Turns out, this weather isn’t normal, and definitely provides a false perception of Israeli winters. For at least an hour every day the skies open up and flood the streets, the claps of thunder make my students jump, and rays of lightning brighten up my room in the darkest hours. I braved a 40 minute walk in the rain to get to school on Monday (and by rain I mean rain), only to get to school and learn that the power was out in my building!! And yet, as my student so eloquently told me, “The show must go on.” This means that in rooms only lit by the grey skies and with no access to computers, students continued to have class and learn. I can only imagine that if something like this were to happen in my home town or pretty much any American school, that everyone would be sent home immediately. But not at Yeshurun. Here, we persevere!
Coming home that day as drenched as when I got to school, I quickly changed and boarded a bus with my fellow ITF-ers to Jerusalem for the MASA Mega Event. Designed as a “pep-rally” for participants of the 200+ MASA programs, over 3,000 students and volunteers from around the world came to hear the impressive line-up, featuring Israel’s own Bibi Netenyahuj, the CEO of MASA, and guest musical performances. We were deeply thanked for our commitment to staying in Israel; MASA boasts that not a single one of their 12,000 current participants has returned home in face of the current “situation.” While it was moving to see everyone together under one roof and feel the energy of people just like myself who decided to come to Israel, the message was very clear: become an ambassador for Israel and stay here (or make “aliyah”).
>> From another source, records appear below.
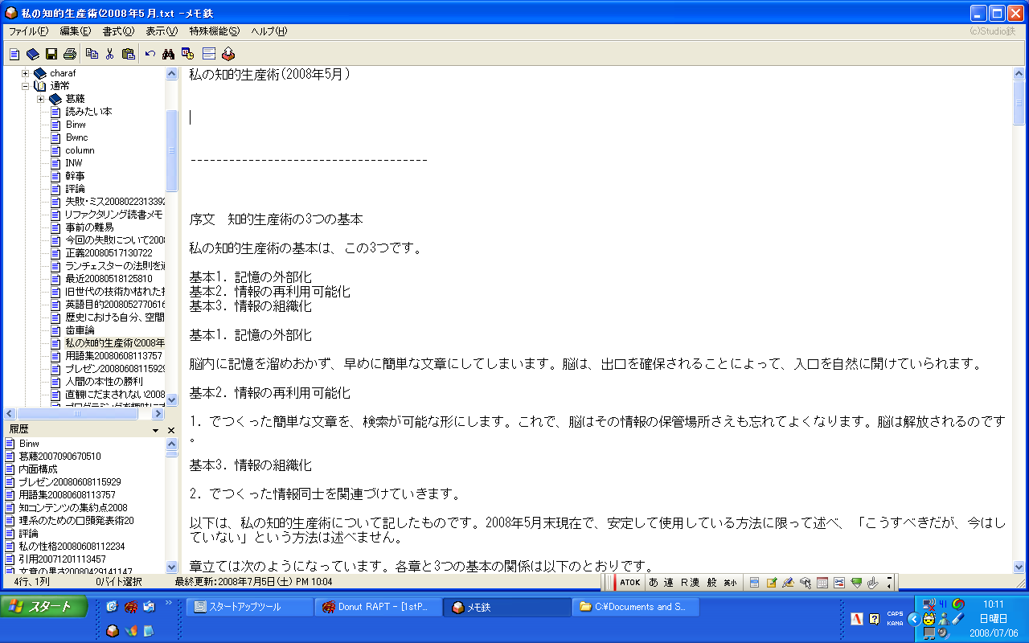1029x643 pixels.
Task: Print the document via printer icon
Action: 69,54
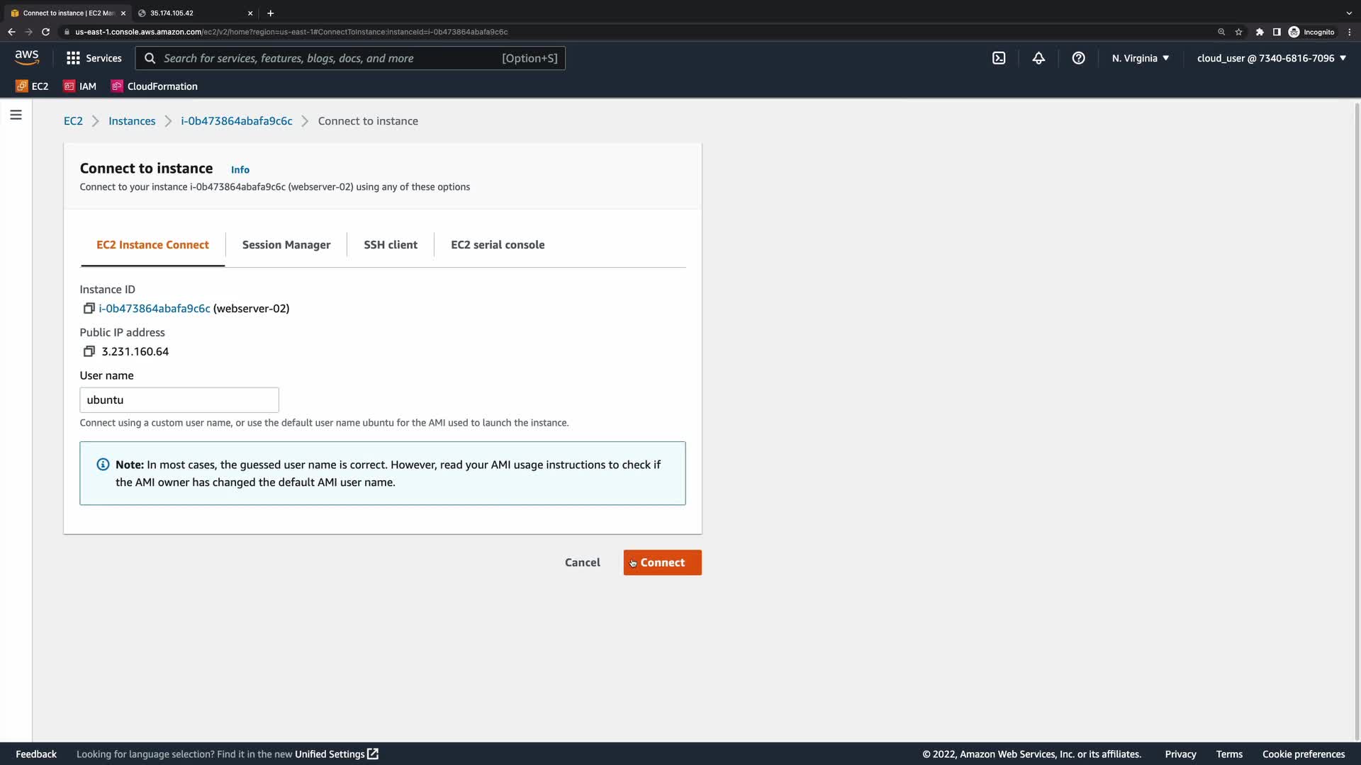Screen dimensions: 1361x765
Task: Open the notifications bell
Action: [x=1038, y=58]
Not that the thought of staying or moving back here hasn’t crossed my mind, because it has (sorry mom!). But it’s way to soon to think about that. And it wasn’t that the message was unexpected. I think I was just hoping there would be more depth or discussion about the precarious political climate and security issues headlining the news. I can’t log-on to Facebook these days without seeing articles pop up on my News Feed about stabbings and aggressions in Israel and violent conflicts with Palestinians. Between the lack of media coverage on one end of the spectrum and the false framing of terror attacks on the other end, Israel is facing yet another challenge. There is never perfect peace in the Middle East, but civilian stabbings of Israelis are happening daily at the hands of select Palestinians and it is the IDF (Israeli Defense Forces) that is criticized for their “violent response.” Thus, I feel as though being here is more than physical presence. Part of my purpose is to share my experiences with my world at home and to stand up against false accusations and distorted perceptions about this country. Living here has forced me to become better educated about these issues and take initiative on staying updated as well as encourage others to do their own research. I’m not trying to project my opinions to anyone- if anything, I’d rather people make up their own minds after investigating. Back to my main point though, my biggest issue with the MASA event being that this highly contentious topic remained untouched. I felt as though Bibi’s speech was a replay of Madagascar’s “just smile and wave boys, smile and wave.”
This week in particular, the hardest thing for me in school was PATIENCE. Now, I can imagine that if you were to poll my friends and family, about 9 out of 10 would regard me as a highly impatient person. I expect people to understand things as easily as I understand them, and get easily frustrated having to explain things again. I like instant gratification for the things that I do, and teaching, if anything, is quite the opposite. Here I am dealing with groups of 5-6 children at a time, all on different English levels. I can give directions once and one girl can understand perfectly while I spend five minutes explaining myself to the others, or sometimes everyone but one will understand. While I know that raising my voice or screaming words will not help them to understand any better, it is my first nature. I am practicing restraint and patience, which further come across as more compassionate, while juggling different English levels. I am learning so much about communication, and finding effective ways to get my point across. Speaking slower, with greater inflection and annunciation, and hand gestures are proving to be the most effective! The last thing I want is for my students to feel my frustration and I am afraid that this week that side got the better of me. I just have to remember to breathe before I speak and smile more- seemingly simple or silly but extremely important when working with students who are probably just as frustrated as me. And even though it doesn’t happen every class or every day, it all becomes worth it when you see the girls’ eyes light up, they shake their heads “הבנתי” and you know that they understand.
In other news, sufganyot (Hanukkah doughnuts) are officially in bakeries and shops across the country and I couldn’t be more excited to start indulging in an entire month’s worth of fried foods. Still working on finding a good running route in Petach Tikva that doesn’t have a traffic light every 100-feet, and my Hebrew learning is slowing down since we didn’t have Ulpan this week. And last but not least, Halloween is this week!!